In The Odyssey, Odysseus is ship-wrecked by a vengeful Poseidon (Odysseus had blinded his son the Cyclops Polyphemus) and ends up washed ashore on the mysterious Isle of the Phaeacians. The Phaeacians are technologically advanced and utopian; they represent the best of civilisation in stark contrast to the barbarism of the lands Odysseus has visited. And although its aura as a unique place of the future is perhaps a little diminished by the advent of Seoul and parts of China, there is no doubt that the location of this mix, Tokyo, has the same echoes - it is still an enthralling and exotic place that has the capacity to hypnotise. Although Techno does feel at home in the post-industrial landscapes of Detroit and Berlin, Tokyo still represents in many ways the possibilities of the future, just as Hawtin does represent the possibilities of Techno and technology. Its place in Techno lore had been firmly embedded by Live at the Liquid Rooms and much more . Furthermore, the fact that the mix takes place in Womb metaphorically suggests that Hawtin can be reborn.

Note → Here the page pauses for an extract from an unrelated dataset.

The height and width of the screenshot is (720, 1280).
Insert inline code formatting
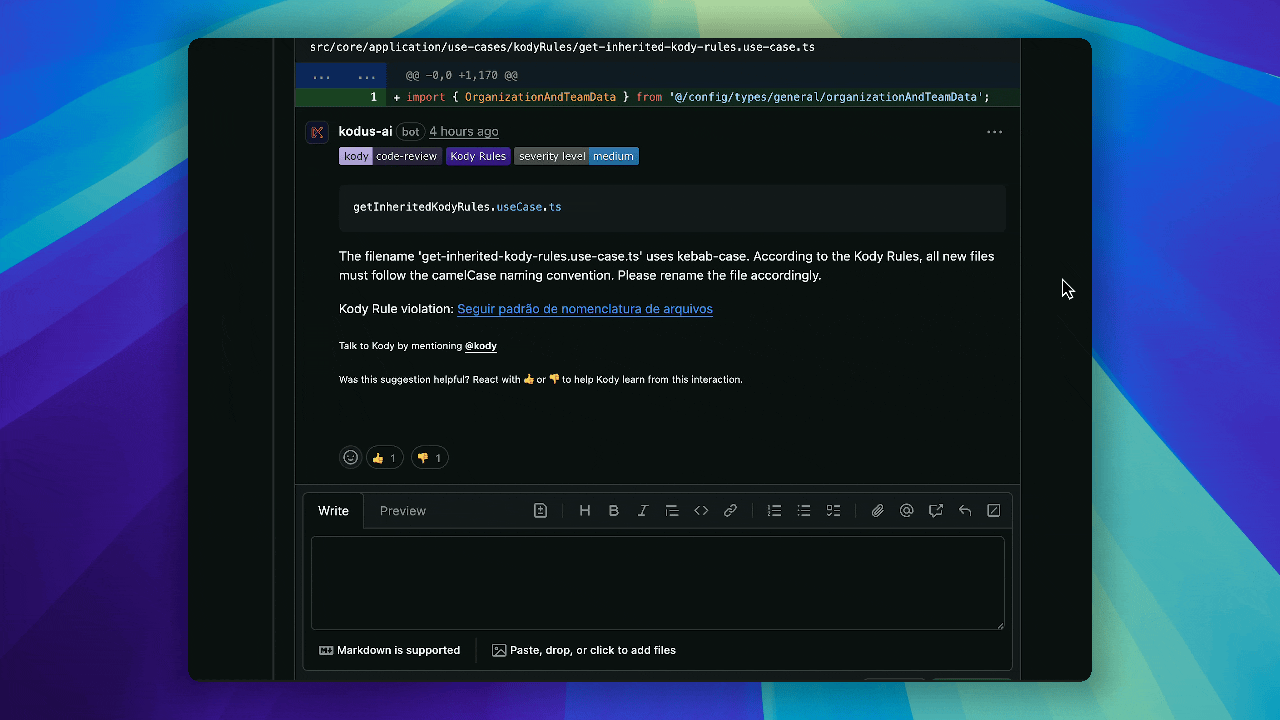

I’m not technologically conversant enough to know exactly what Hawtin is doing in this mix, and personally I don’t really care either. I have never been one for absolutism in terms of format or what a DJ uses to do their thing. I suspect it’s a technological upgrade of Traktor/Ableton, with FX and whatever else. For me, what is important is what comes out of the speakers, and I was pleasantly surprised by what seems to be something of a return for Hawtin, two decades on. The nostalgia that I felt upon him laying down two hours plus of 140 bpm+ kinetic Techno, expertly mixed with plenty of tension and crowd-pleasing energy was pretty surprising if I’m honest; this seemed like the Hawtin of a much earlier era. It was if we had rediscovered the scar and the old warrior, away on a journey, had returned. All he needs to do is, well, lose the haircut and the circle will be complete.